Clément Solym - 16.03.2012

Edition - Société - Richard Curtis - Maria Bustillos - Littérature romantique


Un genre littéraire en vaut-il plus qu'un autre ? Les romans à l'eau de rose seraient-ils un sous-genre, « juste pour le fun » comme l'affirme Maria Bustillos dans un article publié sur The Awl.

 

« La fiction romantique est largement reconnue comme une forme inférieure de la littérature » écrit-elle, qualifiant ce type d'ouvrages d'« addictifs, absurdes, non-intellectuels, littérature pour analphabètes, littérature pour les gens stupides ».

 

Ouch. Dur. Et pourtant, ces romans se vendent bien. Aux États-Unis, ils ont rapporté 1,35 $ de à l'édition en 2010, selon une étude de Simba Information.

 

« Je me suis souvent demandé si les romans d'amour servaient aux mêmes besoins des femmes que la pornographie pour les hommes », ajoute Maria Bustillos, qui soutient que les auteurs de romans d'amour n'écrivent que pour le plaisir des autres et non pas pour « obtenir le Booker Prize »

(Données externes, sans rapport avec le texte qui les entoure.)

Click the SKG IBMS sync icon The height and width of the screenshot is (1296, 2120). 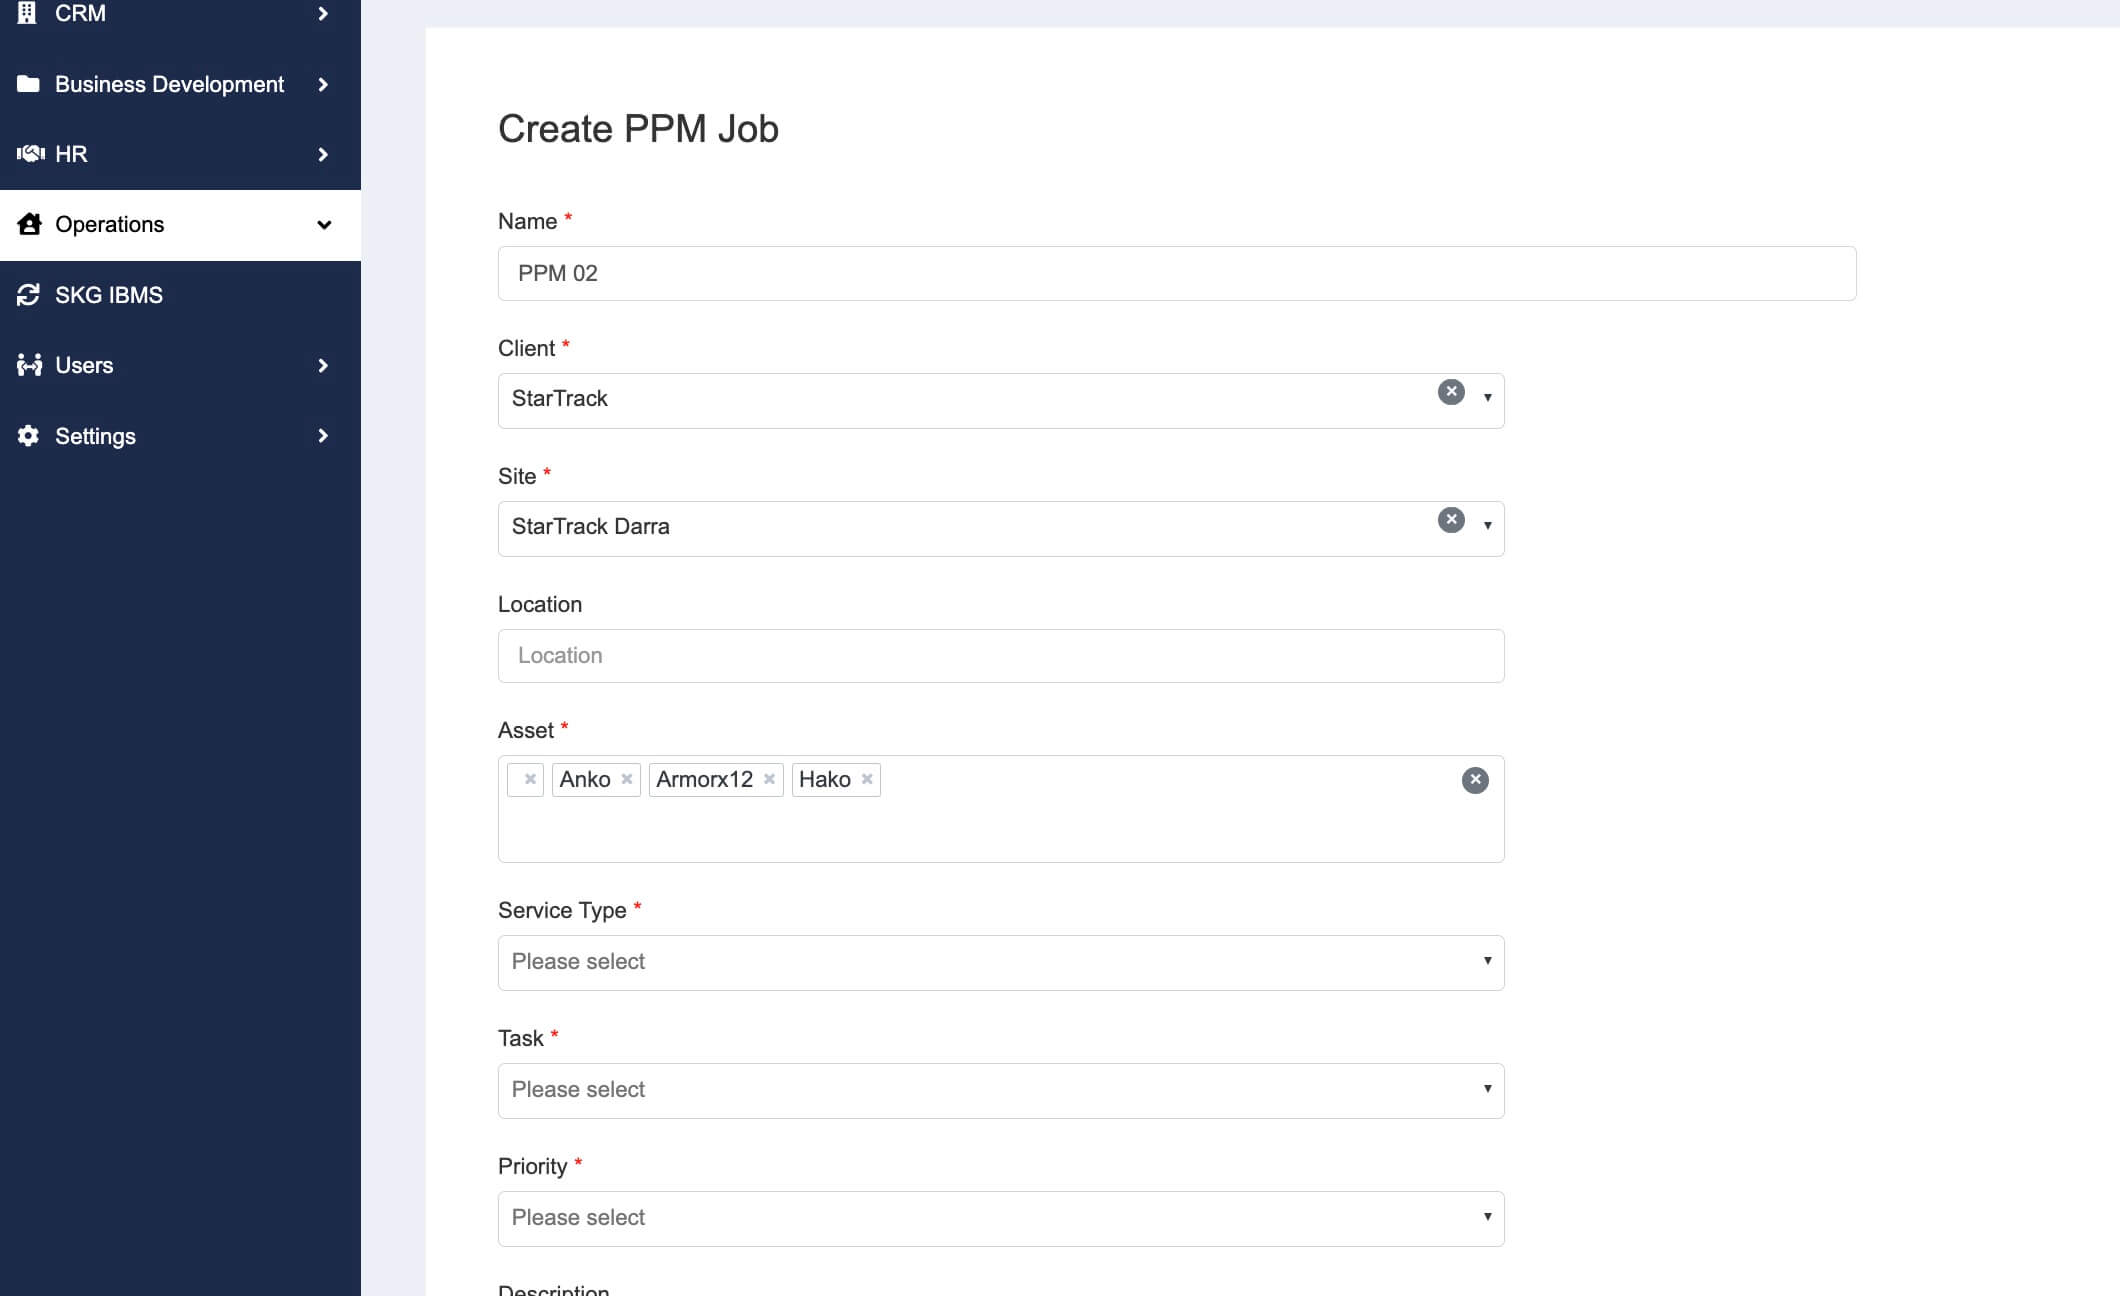click(x=28, y=295)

L'agent littéraire Richard Curtis n'a pas tardé à réagir sur ereads. Selon lui, l'idée que la littérature populaire est pour les « petites gens » est débat qui remonte aussi loin que pendant l'antiquité grecque.

 

Il affirme qu'attribuer la popularité de cette littérature à une sous-culture pourrait très bien s'opposer à un argument tout à fait contraire, pointant du doigt tous ces auteurs « sérieux », dont le lectorat n'est constitué que d'une infime élite et à l'écriture « intellectuelle, expérimentale et parfois incompréhensible ».

 

« Il est indispensable que l'establishment littéraire réalise que la littérature n'est pas une échelle avec des déchets en bas et de l'art tout en haut. C'est plutôt un écosystème dans lequel l'ésotérisme et le populaire se combinent, se fertilisent et sont interdépendants », affirme-t-il.

 

Sur le plan économique justement, les revenus générés par la littérature de science-fiction, de romance et autres genres populaires, permettent au contraire aux éditeurs de décider  d'investir dans des ouvrages plus « sérieux » et expérimentaux, selon lui. 

 

De plus, le genre évolue. Selon Pauline Millard, blogueuse du Huffington Post, il est devenu plus riche en réflexion ces dernières années, avec des personnages au profil plus recherché et un scénario plus poussé. Dernier exemple en date : Fifty Shades of Grey d'E.L. James que certains critiques ont défini comme un roman marquant un tournant du genre romantique, « l'érotisme graphique au suspense haletant ».